Khinchin proved that
For almost all reals $r$ with continued fraction representation $[a_o; a_1, a_2, \dots ]$ the sequence $K_n = \left(\prod_{i=1}^{n} a_i\right)^{1/n}$ converges to a constant $K$ (Khinchin's constant) independent of $r$.
This is quite surprising, and I was wondering if there is anything deeper going on behind the scenes. Is there something deeper? Is there any intuitive explanation of why this must be true?

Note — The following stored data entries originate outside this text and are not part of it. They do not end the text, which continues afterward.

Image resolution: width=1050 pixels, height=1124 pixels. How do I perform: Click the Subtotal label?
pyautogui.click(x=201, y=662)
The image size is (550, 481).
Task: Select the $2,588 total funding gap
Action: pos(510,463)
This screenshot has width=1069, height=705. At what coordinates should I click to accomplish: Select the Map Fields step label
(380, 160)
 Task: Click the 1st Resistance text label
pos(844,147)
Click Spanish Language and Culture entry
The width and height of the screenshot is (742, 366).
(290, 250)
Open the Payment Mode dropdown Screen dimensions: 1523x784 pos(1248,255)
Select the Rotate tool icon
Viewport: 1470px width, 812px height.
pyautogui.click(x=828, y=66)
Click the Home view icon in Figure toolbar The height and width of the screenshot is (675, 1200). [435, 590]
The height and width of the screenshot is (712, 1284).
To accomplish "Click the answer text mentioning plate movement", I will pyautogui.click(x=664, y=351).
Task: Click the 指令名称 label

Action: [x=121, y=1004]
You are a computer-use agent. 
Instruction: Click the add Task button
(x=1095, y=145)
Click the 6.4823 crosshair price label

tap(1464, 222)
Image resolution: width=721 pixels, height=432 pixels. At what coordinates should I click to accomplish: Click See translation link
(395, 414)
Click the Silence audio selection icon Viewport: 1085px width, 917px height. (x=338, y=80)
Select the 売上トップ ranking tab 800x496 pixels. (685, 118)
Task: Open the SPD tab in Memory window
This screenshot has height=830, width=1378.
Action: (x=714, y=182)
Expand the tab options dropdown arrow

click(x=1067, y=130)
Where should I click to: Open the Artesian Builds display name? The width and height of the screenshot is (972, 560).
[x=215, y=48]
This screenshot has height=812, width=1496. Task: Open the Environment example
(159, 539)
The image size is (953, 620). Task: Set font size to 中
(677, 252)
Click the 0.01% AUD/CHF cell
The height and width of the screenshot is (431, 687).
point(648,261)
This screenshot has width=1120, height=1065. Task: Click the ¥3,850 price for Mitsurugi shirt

The proof of the result nowadays seems to go through ergodicity of the Gauss/shift map on a measure equivalent to Lebesgue. It is mentioned in the comments that there is an "analogous result" for arithmetic mean of decimals in decimal expansion which feels a lot more intuitive. Perhaps an answer would rephrase or highlight a way to view the standard proof to make it "just as" intuitive. By the way, the analogous result doesn't feel like it should be evidence for Khinchin's result. For example, the numbers in decimal sequences are bounded and it basically says the digits are random while Khinchin's result seems to actually show that $a_n$ are actually controlled a lot, while still being unbounded in general. In fact, the arithmetic mean version for continued fractions diverge almost everywhere.
Another approach might be more geometric or topological. For example, continued fraction expansions can be seen as train track expansion sequences on the torus, and the real numbers as curves with specified slopes. Also, there is this nice looking paper The Modular Surface and Continued Fractions by Caroline Series which feel promising and might be on the track of giving a geometric/topological reason and interpretations for $K$ ($K$ isn't explicitly mentioned).